- We can experience and cultivate atomic love and joy throughout our day and every day using the 5 tips suggested.
- Invest in getting to know yourself better. This helps when dealing with adversity.
- Know what brings you joy and cultivate it! Joy boomerangs!
- Share love and appreciation. Don’t be afraid to say, “I love you”. Love boomerangs!
- Teach Better together. Lean on each other for love, encouragement, support, and to bring each other joy.
- Be relentless and resilient with reflection to build better relationships.
How do you cultivate love and joy every day and throughout the day?
I wake up every morning feeling happy to be alive. I get to live another day. Once I’m up, I immediately start thinking. I think about my day, my yesterday, and about people in my life. It’s the people in my life who are the best gifts who bring me joy and they make me feel loved.
A couple years ago, I started to see many things around us as gifts. I started a Gift Better blog series that dove into many of these “things” like the gift of leadership, opportunity, gratitude, and happiness, to name a few. Please feel free to check them all out in the blog series!
How do you make others feel?

▶ [Given data]:
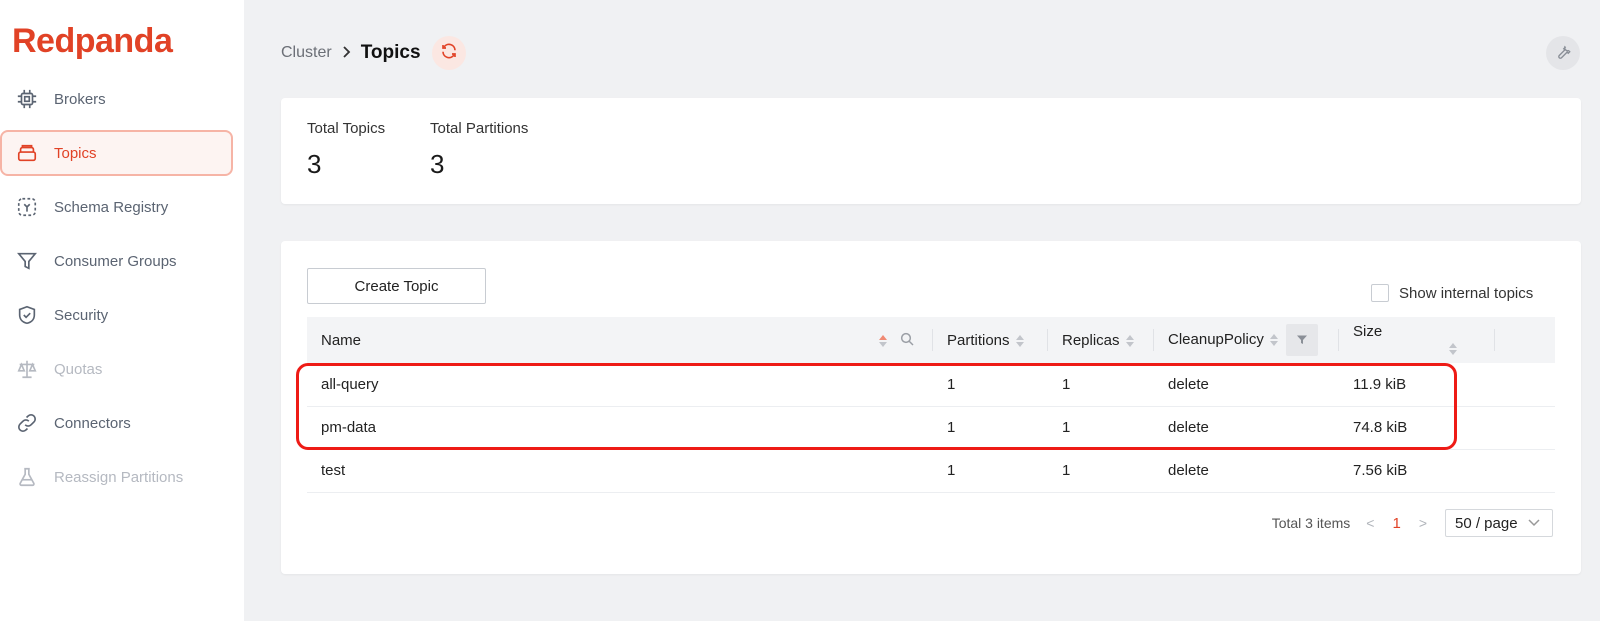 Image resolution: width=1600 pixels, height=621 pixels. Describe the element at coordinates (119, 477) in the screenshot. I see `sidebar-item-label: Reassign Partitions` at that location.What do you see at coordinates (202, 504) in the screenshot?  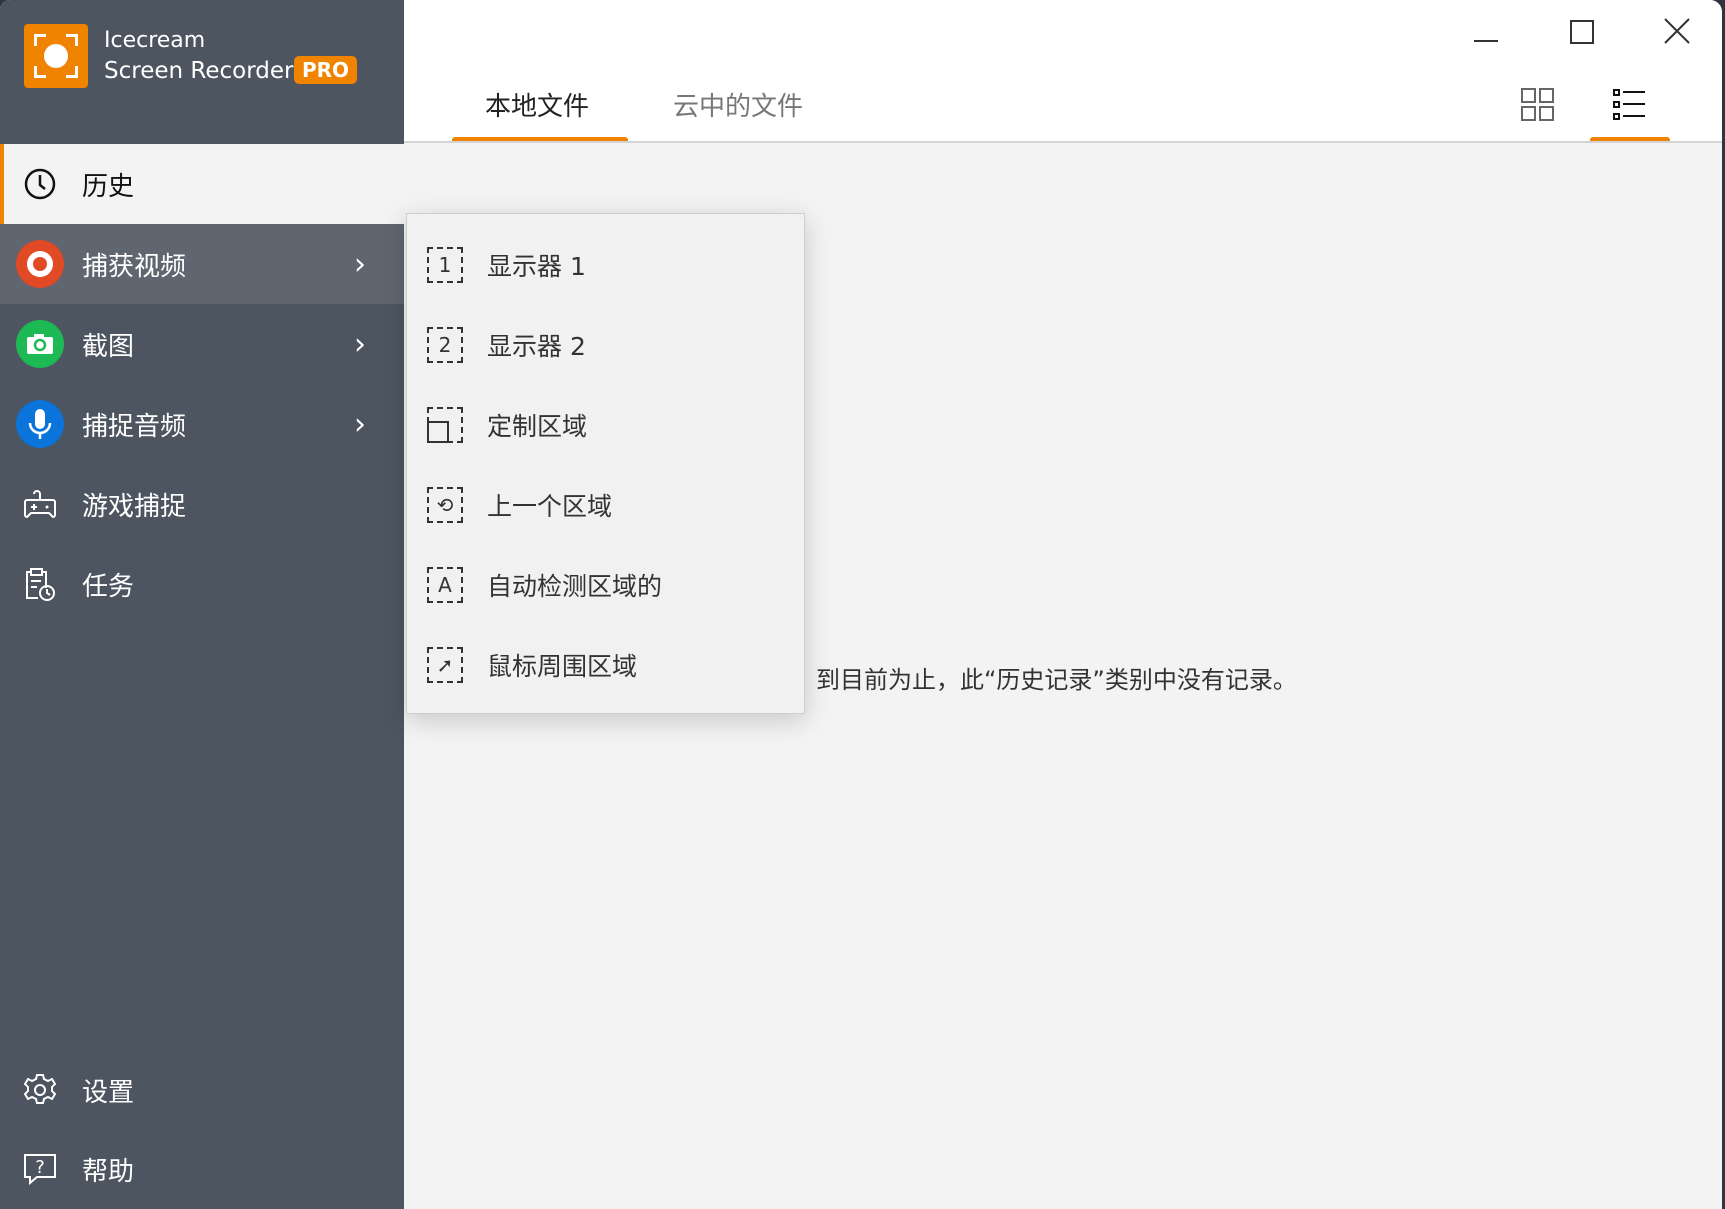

▶ [Questions]:
• a. In the passage on love and joy, what did the writer begin to see many things around us as a couple years ago?
• b. Render this sentence from the passage on love and joy into Spanish: "I wake up every morning feeling happy to be alive."
• c. Write what comes next in the passage on love and joy, picking up after its closing question and keeping the same voice.
The lines play no part in any of these tasks.

▶ [Task answers]:
• a. As gifts.

• b. Me despierto cada mañana sintiéndome feliz de estar vivo.

• c.
Learning what brings me joy and then how to cultivate it every day and throughout my day has been life-changing. Here’s an example: As soon as I greet my students outside at the door, I instantly feel like I come alive. It’s like a switch that turns on in my heart. I can’t help it. I love them so I’m so happy to see them! Seeing their smiling faces as they greet me instantly fills my heart with love AND joy. Each one of them is somebody’s most precious person on earth and I get to make an impact on this little one’s life every day.
What an honor, a privilege, and a blessing! I get to not only teach to their brain but to reach them through a connection of our loving hearts. My goals besides teaching SEL and curriculum are to make an imprint on their heart and to teach them essential human skills.
I’ve learned that people will forget what you said, people will forget what you did, but people will never forget how you made them feel. – Maya Angelou
This is one of my favorite quotes because I learned that making others feel loved is truly what brings me the most joy. Through every single atomic interaction, I see it as an opportunity to uplift others with my love, kindness, and gratitude. I want to brighten their day. When I do, I brighten my own day too. It’s like a joy boomerang! Think about how many interactions we have throughout the day. Now think about how many of these interactions can spark joy through our love! Endless opportunities!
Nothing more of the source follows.